Идеальная женщина русской литературы первой половины XIX в. – невинная девушка или заботливая мать, но никогда не любовница. Татьяна, осмелившаяся первой объясниться Онегину в любви, совершила поистине героический поступок. Но, выйдя замуж, она уже не властна над собой:

Я вас люблю (к чему лукавить?),
Но я другому отдана;
Я буду век ему верна.

Так же говорит и поступает Маша из «Дубровского». Земфира из «Алеко» действует иначе, но цыгане – не русские: «Мы дики, нет у нас законов»...

Интересно (это подметил А. Г. Вишневский), что славянофил И. В. Киреевский в статье «Нечто о поэзии Пушкина» подверг критике основную идею поэмы. Вместо того чтобы представить цыган в качество людей «золотого века», «где страсти никогда не выходят из границ должного», у Пушкина, «к несчастью, прекрасный пол разрушает все очарование и между тем, как бедные цыганы любят “горестно и трудно”, их жены “как вольная луна на всю природу мимоходом изливают равное сияние”. Совместимо ли такое несовершенство женщин с таким совершенством народа?» (Киреевский, 1979. С. 50).

Для русской классической литературы откровенная чувственность принципиально неприемлема. Тургеневских девушек невозможно жаждать телесно, их трудно (в том числе и им самим) вообразить в постели. А ведь эта литература претендовала быть школой жизни. Какой жизни?

«“Образы женщин в великой русской литературе”… Да это не образы, а образа! Мы сидим под образами», – иронизирует современная московская писательница Елена Черникова (Черникова, 1997. С. 80).

Не особенно счастлив в любви и русский мужчина. Аристократический интеллектуал – «всегда эгоцентрический любовник, он обнимал женщин, как и идеи, с той смесью страсти и фантазии, которая делала прочные отношения почти невозможными» (Billington, 1970. P. 350).

Под влиянием не совсем удачного или попросту прозаического сексуального опыта восторженная юношеская идеализация женщины сменяется ее агрессивным принижением и опошлением, причем в обоих случаях ее конкретная индивидуальность растворяется в стереотипно-всеобщем образе «женщины вообще».
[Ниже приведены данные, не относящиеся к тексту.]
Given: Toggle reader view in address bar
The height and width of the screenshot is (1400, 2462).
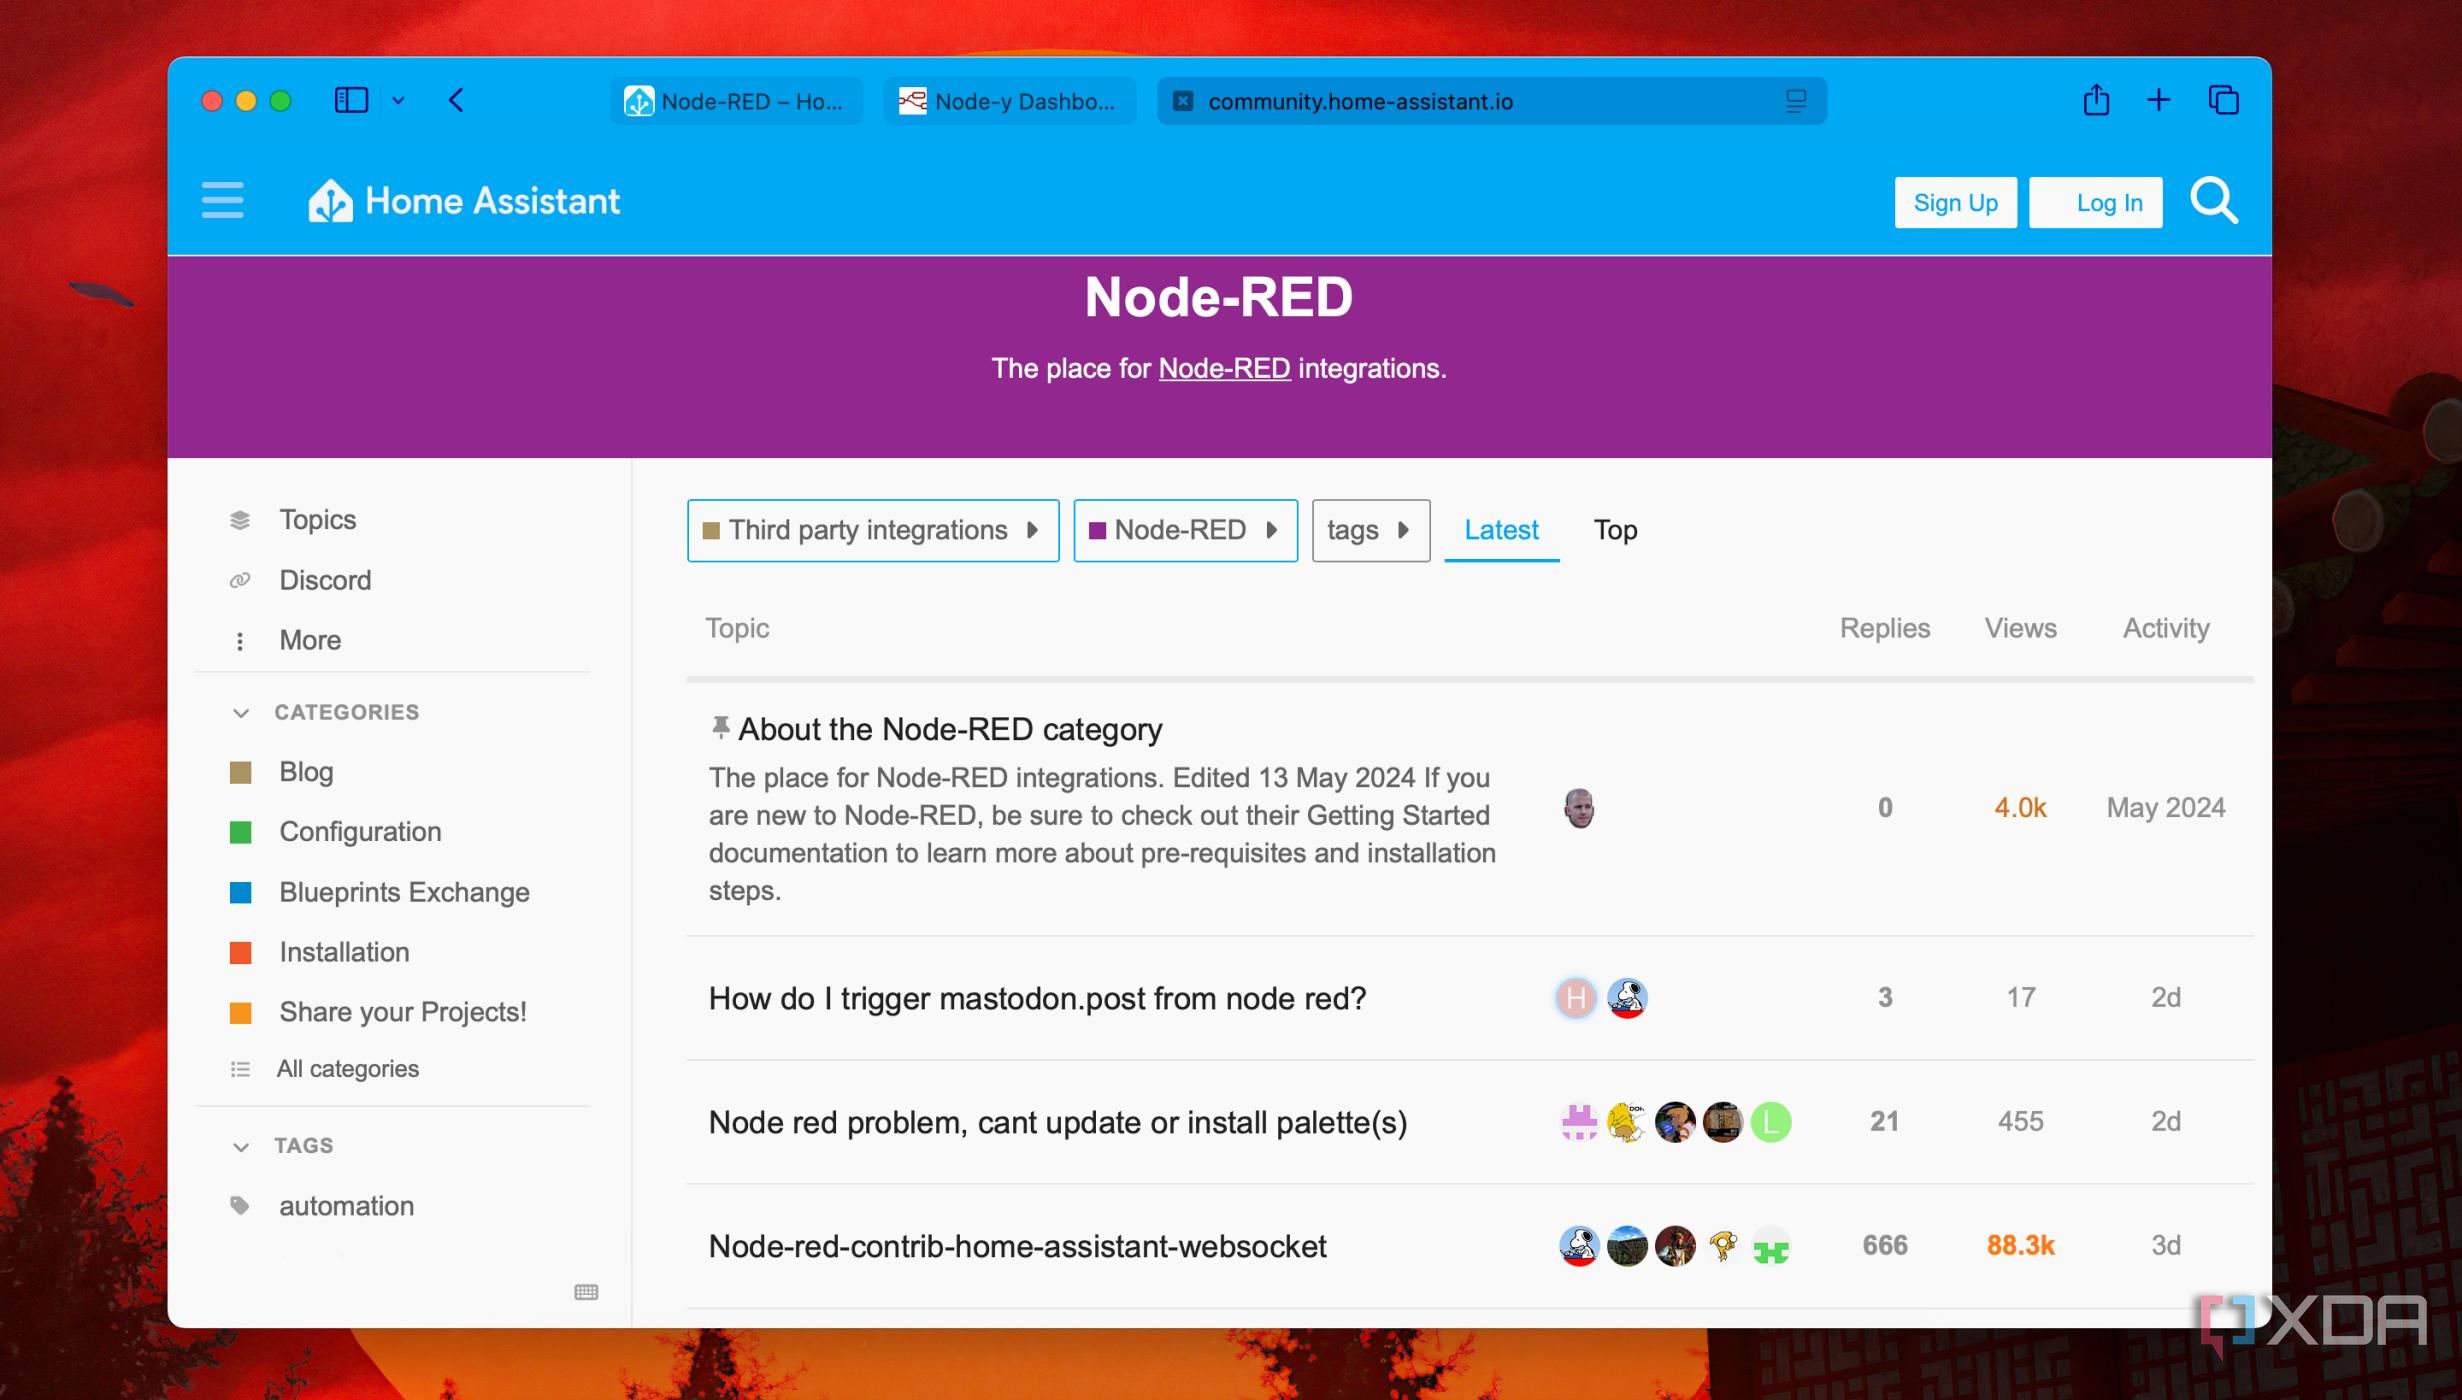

Герой чеховского рассказа «Ариадна» (1895) так описывает эту установку:


«…мы не удовлетворены, потому что мы идеалисты. Мы хотим, чтобы существа, которые рожают нас и наших детей, были выше нас, выше всего на свете. Когда мы молоды, то поэтизируем и боготворим тех, в кого влюбляемся; любовь и счастье у нас – синонимы. У нас в России брак не по любви презирается, чувственность смешна и внушает отвращение, и наибольшим успехом пользуются те романы и повести, в которых женщины красивы, поэтичны и возвышенны... Но беда вот в чем. Едва мы женимся или сходимся с женщиной, проходит каких-нибудь два-три года, как мы уже чувствуем себя разочарованными, обманутыми; сходимся с другими, и опять разочарование, опять ужас, и в конце концов убеждаемся, что женщины лживы, мелочны, суетны, несправедливы, неразвиты, жестоки, – одним словом, не только не выше, но даже неизмеримо ниже нас, мужчин» (Чехов, 1977. Т. 9. С. 117).


Тяготение к крайностям и желание их немедленного осуществления выходит за рамки сексуальной культуры. «Буквальность осуществления является характерной чертой русской истории», – пишет Эткинд, цитируя в подтверждение своей мысли Аполлона Григорьева: «Русский романтизм так отличается от иностранных романтизмов, что он всякую мысль, как бы она ни была дика или смешна, доводит до самых крайних граней, и притом на деле» (цит. по: Эткинд, 1998а. С. 208).

Вполне возможно, что такое отношение к сексуальности лишь частный случай общей тенденции, но у него есть и свои конкретные исторические причины.